_TASK DIRECTIONS_. Among the entries that follow, locate the line with "Viewport: 530px width, 411px" and the line with "Where should I". Output those lines and all lines in between, exactly, minus the pictures.

_MATERIAL FOR THIS TASK_.
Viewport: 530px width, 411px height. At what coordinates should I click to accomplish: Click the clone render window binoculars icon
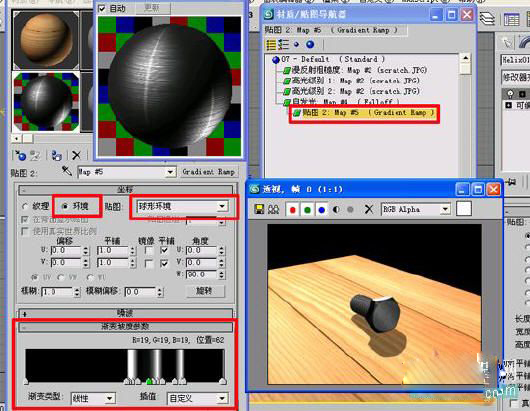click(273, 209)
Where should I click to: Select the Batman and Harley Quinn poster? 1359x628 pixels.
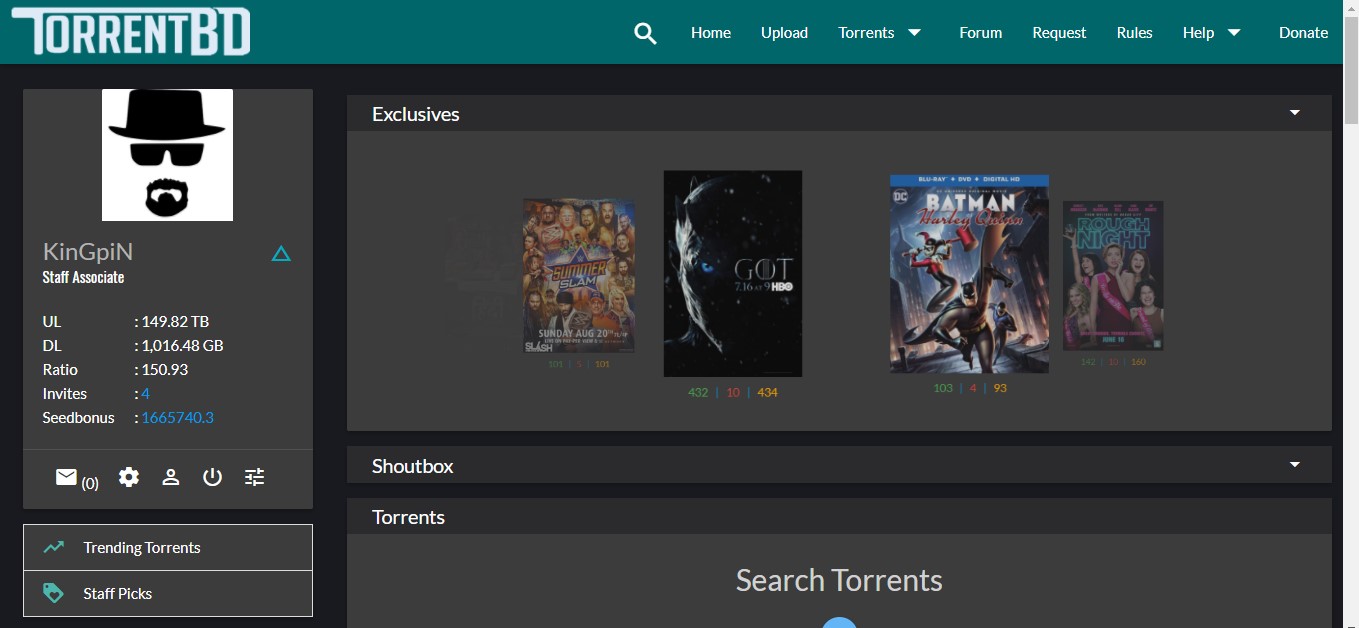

==

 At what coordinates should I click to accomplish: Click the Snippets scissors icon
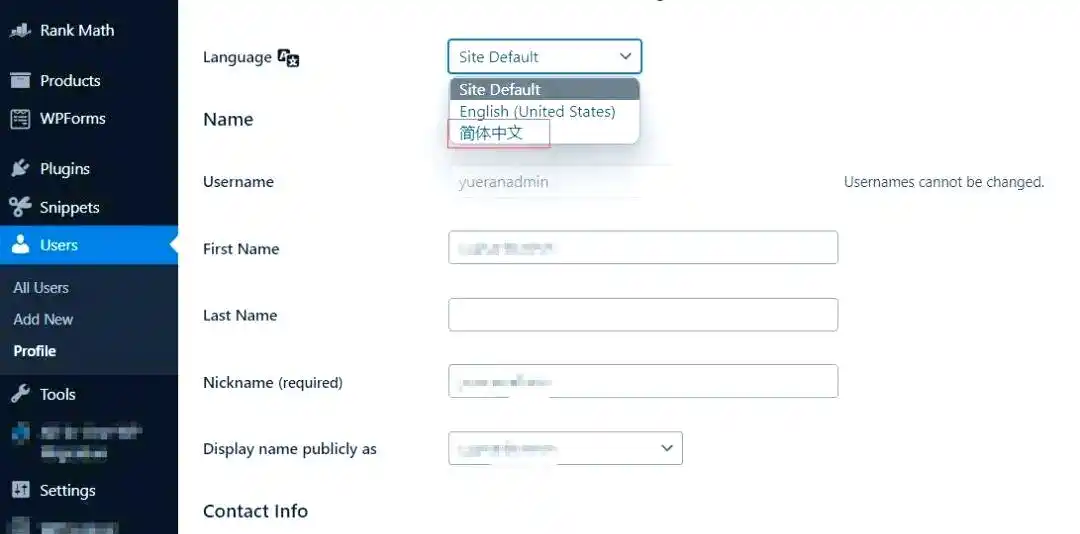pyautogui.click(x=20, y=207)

_SOLUTION TO THIS EXERCISE_.
Viewport: 530px width, 411px height. At what coordinates should I click to accomplish: Click the clone render window binoculars icon
click(273, 209)
Where should I click to: Select the Batman and Harley Quinn poster? 1359x628 pixels.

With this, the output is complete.